One of those services is Image Tagging. The company has built up a comprehensive set of search tags with which users can find specific photographs without having to know some specific file name or number. These are tags such as 'beach', 'landscape', 'group' and so on. So, a user can know they want to find a shot of a group of friends, and can narrow down the search by using the tags to get all the `group’ images displayed together as thumbnails.
Using Salesforce also allows them to get tuition and advice about the photographs they have taken. Working in conjunction with image analysis tools, Salesforce can be used to scan through a user’s collection and receive advice and guidance on the quality of their photographs and how that can be improved. This can be requested on specific photographs, or as an overview, and makes use of the metadata associated with each one.
The tools can take the camera settings used from that metadata, and use them as a basis for analysis of the image. It can then provide advice and guidance on composition, and the settings that can be used to obtain a better result.
This then opens up a wide range of additional services that Canon has its eye on, if not yet available. For example, it will be possible to add tools to change and enhance images without having to move image files to another application or tool, and discussions between Canon and such applications vendors are already under way. It could also become possible for future generations of cameras to download the settings advice through Salesforce and use them to reset the default settings for different types of photograph.
Printing and gallery services are also part of the package, allowing users to easily assemble the story of an event in whatever form is appropriate – from online gallery that is public, through one that is available to named individuals and on to printed books that can combine both photographs and a narrative.
The use of Salesforce therefore not only gives Canon management over a user’s accounts, logging and billing for the additional services they use, as well as providing the company with the obvious chances to upsell and cross-sell additional services. But it also allows the users to manage themselves and their relationship with the service.
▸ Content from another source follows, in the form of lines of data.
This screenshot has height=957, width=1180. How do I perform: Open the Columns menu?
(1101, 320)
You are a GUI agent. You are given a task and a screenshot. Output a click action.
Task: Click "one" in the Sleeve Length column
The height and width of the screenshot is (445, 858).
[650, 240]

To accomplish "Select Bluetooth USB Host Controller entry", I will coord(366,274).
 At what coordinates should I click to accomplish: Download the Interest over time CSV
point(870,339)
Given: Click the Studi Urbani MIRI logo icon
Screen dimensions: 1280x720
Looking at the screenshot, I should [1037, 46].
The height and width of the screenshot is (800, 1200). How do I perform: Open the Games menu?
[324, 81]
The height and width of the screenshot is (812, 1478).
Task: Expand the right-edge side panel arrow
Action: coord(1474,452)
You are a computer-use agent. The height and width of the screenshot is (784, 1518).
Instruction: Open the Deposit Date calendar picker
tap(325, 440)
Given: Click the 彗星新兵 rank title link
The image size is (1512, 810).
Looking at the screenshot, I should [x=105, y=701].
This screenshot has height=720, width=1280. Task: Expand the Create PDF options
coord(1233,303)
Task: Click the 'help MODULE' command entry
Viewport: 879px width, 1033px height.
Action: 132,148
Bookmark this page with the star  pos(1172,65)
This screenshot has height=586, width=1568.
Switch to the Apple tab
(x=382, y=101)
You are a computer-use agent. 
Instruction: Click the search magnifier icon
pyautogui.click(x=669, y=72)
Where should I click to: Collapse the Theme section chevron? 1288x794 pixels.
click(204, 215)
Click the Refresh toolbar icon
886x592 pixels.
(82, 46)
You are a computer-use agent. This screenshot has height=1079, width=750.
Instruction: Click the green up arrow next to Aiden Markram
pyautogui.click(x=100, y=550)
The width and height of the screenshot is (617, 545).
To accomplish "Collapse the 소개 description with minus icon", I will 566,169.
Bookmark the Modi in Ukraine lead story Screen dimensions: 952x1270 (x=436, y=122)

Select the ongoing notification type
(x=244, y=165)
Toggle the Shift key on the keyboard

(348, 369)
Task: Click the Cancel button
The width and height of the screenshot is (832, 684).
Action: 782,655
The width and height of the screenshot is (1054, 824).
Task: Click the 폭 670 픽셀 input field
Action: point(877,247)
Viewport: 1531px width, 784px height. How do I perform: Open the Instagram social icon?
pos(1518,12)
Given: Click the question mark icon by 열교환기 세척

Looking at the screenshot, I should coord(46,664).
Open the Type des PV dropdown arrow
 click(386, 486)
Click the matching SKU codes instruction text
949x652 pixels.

And as a cloud service, it also allows Canon to add new services as and when they become available and there is market demand, as revealed by the Salesforce capability to communicate with the customers. And the services are as likely to come from specialist third party applications developers as they are from Canon.
My take
Here is an interesting view of dealing with significant disruption in a major global brand, grasping the nettle presented, and coming up with a new approach to the market that looks to provide both existing and new customers with what they need now.